Instructions for the task. Print exactly the lines from the one that contains "Browse for output folder via folder icon" through the final line of the entries below, both included, and nothing else; omit the pictures.

Dataset.
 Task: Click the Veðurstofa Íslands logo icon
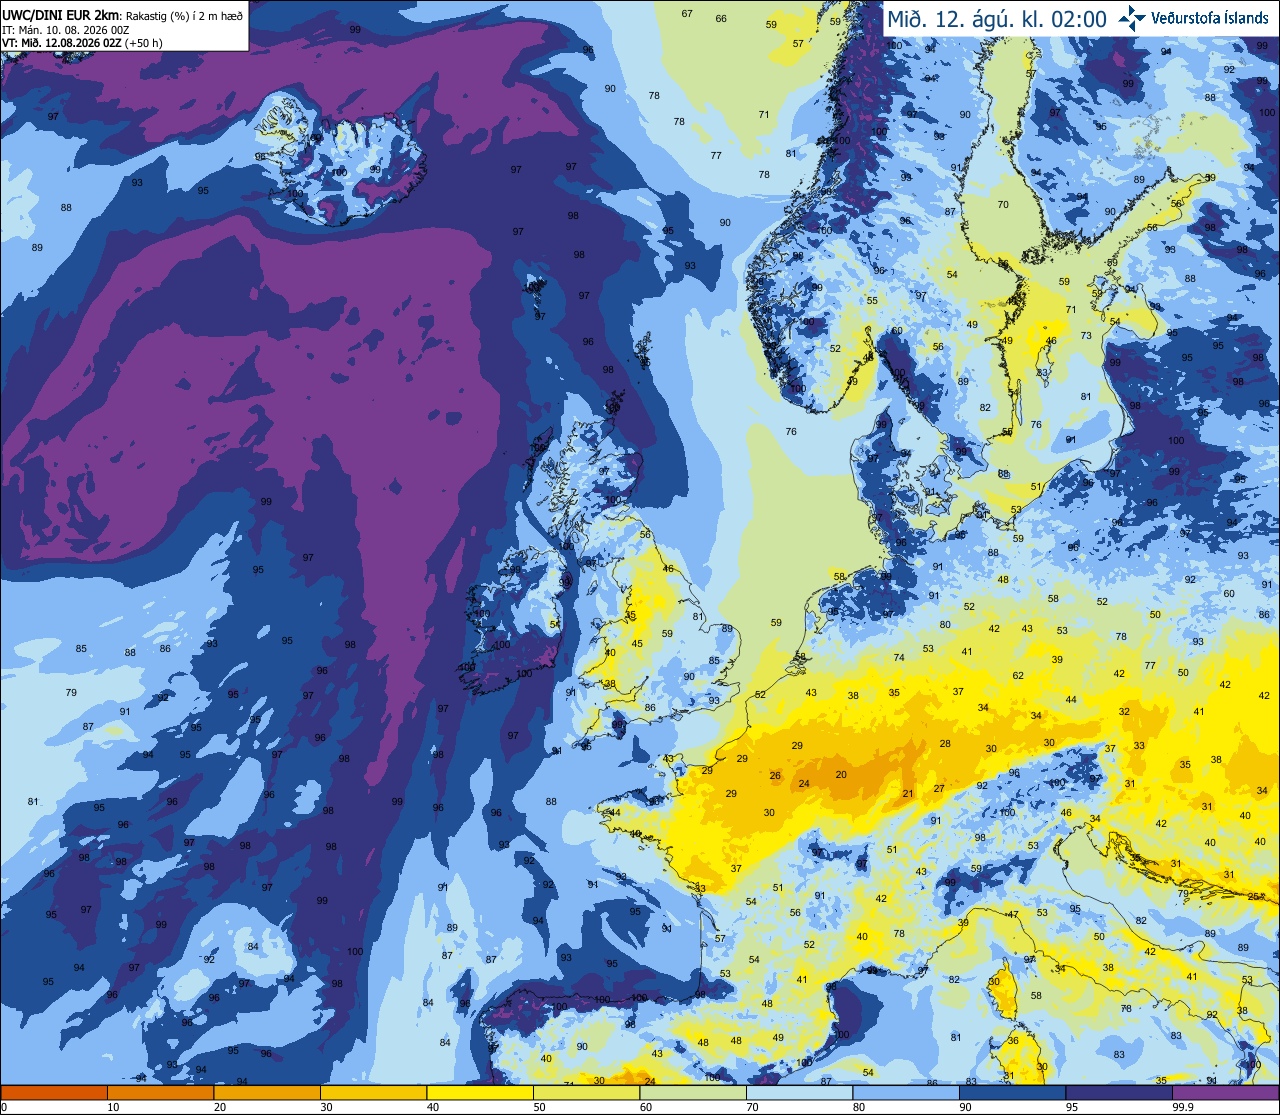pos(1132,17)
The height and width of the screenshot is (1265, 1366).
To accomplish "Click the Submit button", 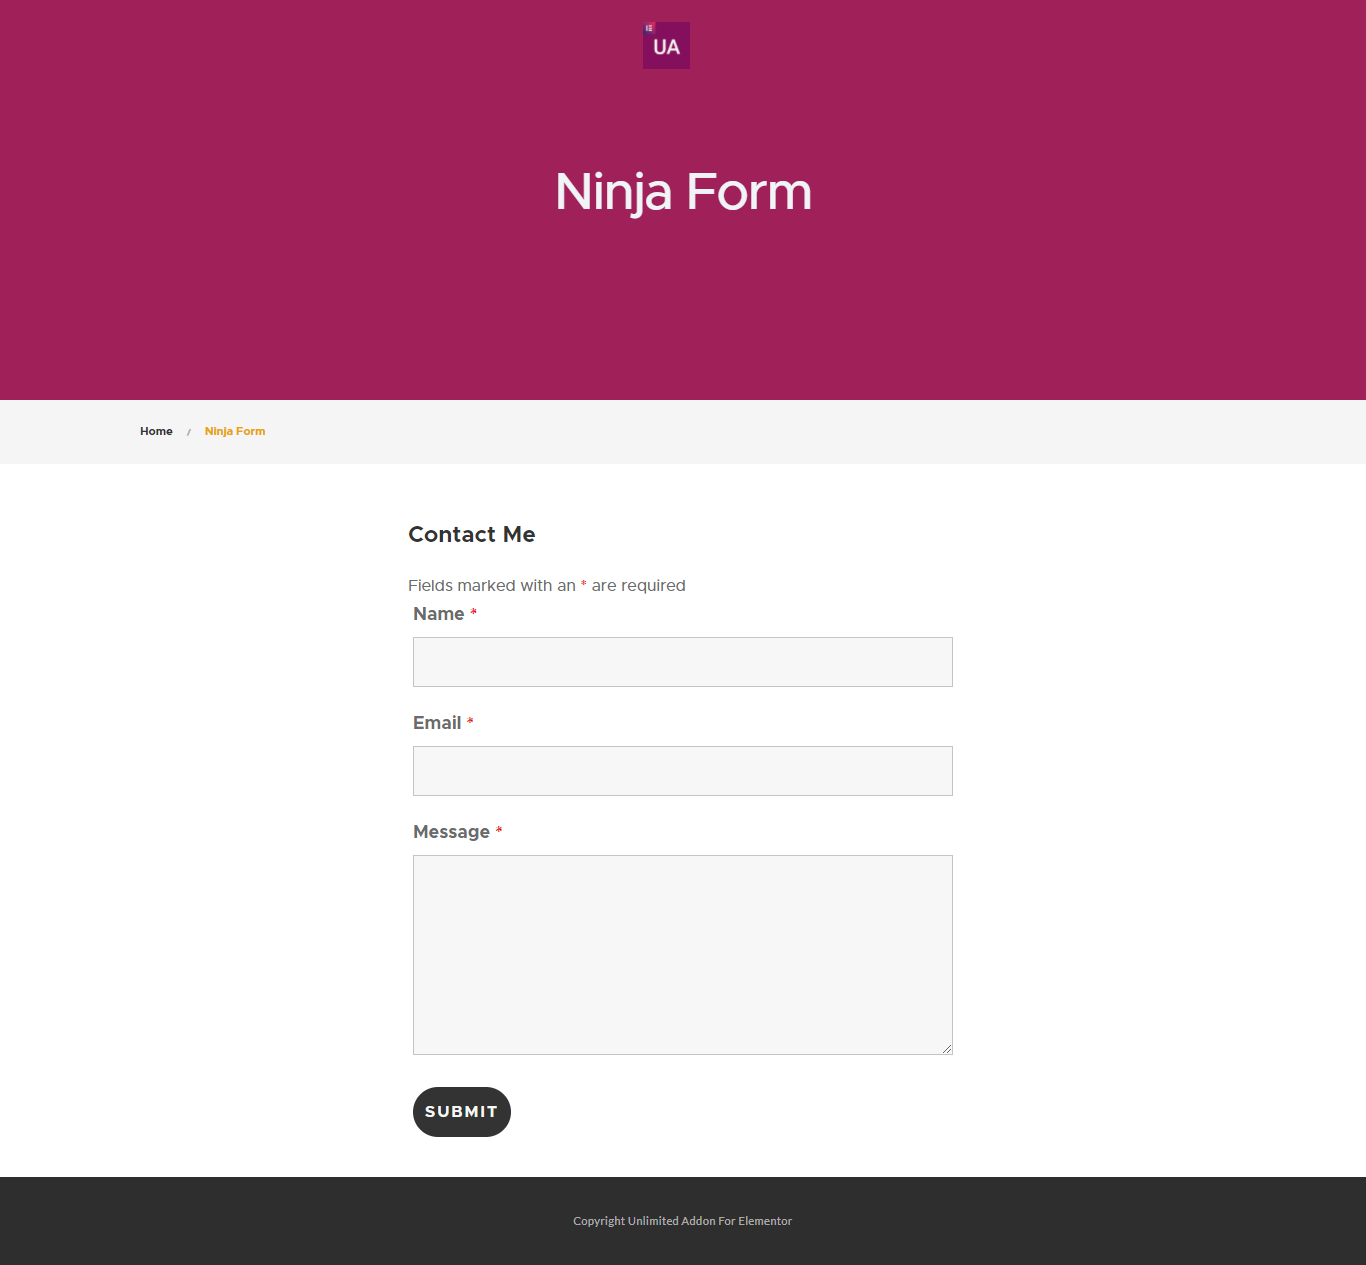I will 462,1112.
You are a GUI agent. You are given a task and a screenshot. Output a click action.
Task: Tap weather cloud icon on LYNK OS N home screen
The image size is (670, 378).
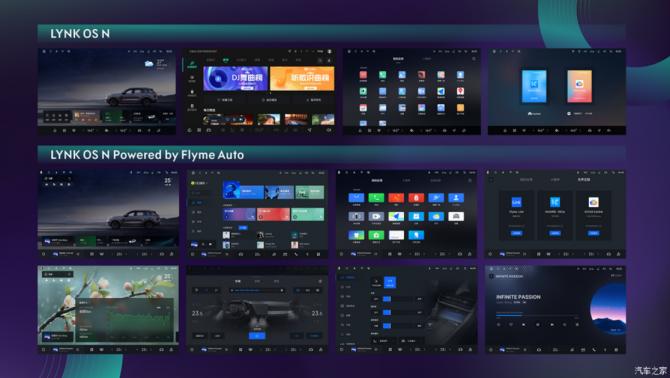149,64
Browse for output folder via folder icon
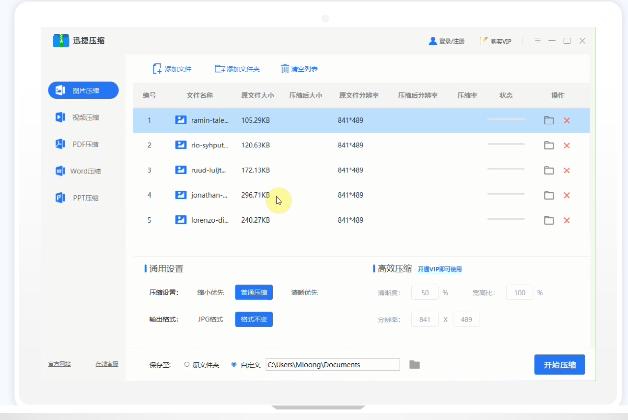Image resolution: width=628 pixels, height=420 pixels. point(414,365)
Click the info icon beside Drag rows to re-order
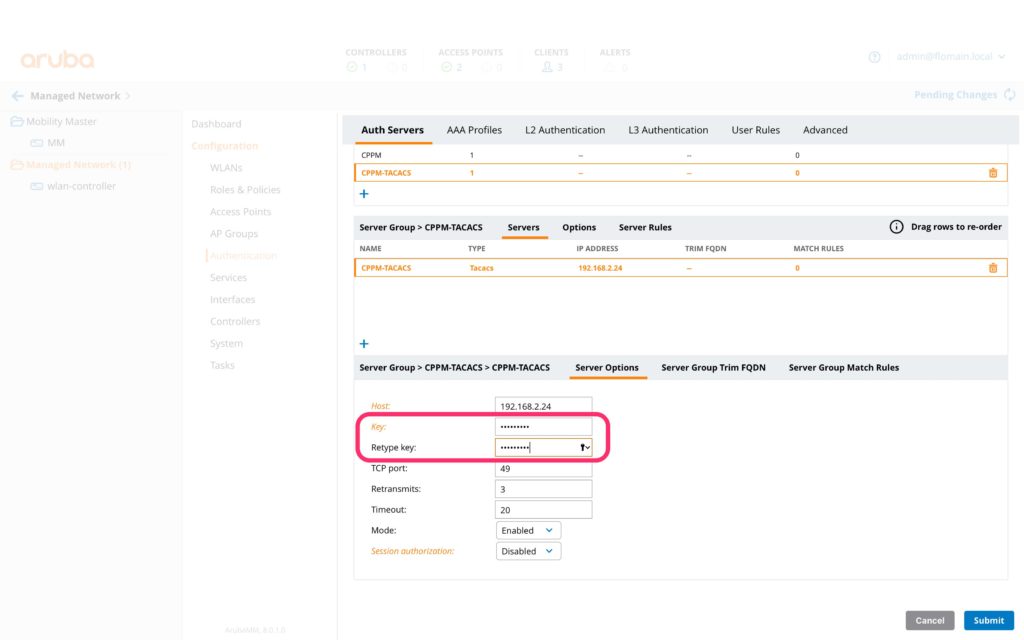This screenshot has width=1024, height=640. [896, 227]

Response to this exercise.
Browse for output folder via folder icon
Image resolution: width=628 pixels, height=420 pixels. point(414,365)
Click the info icon beside Drag rows to re-order
This screenshot has width=1024, height=640. [896, 227]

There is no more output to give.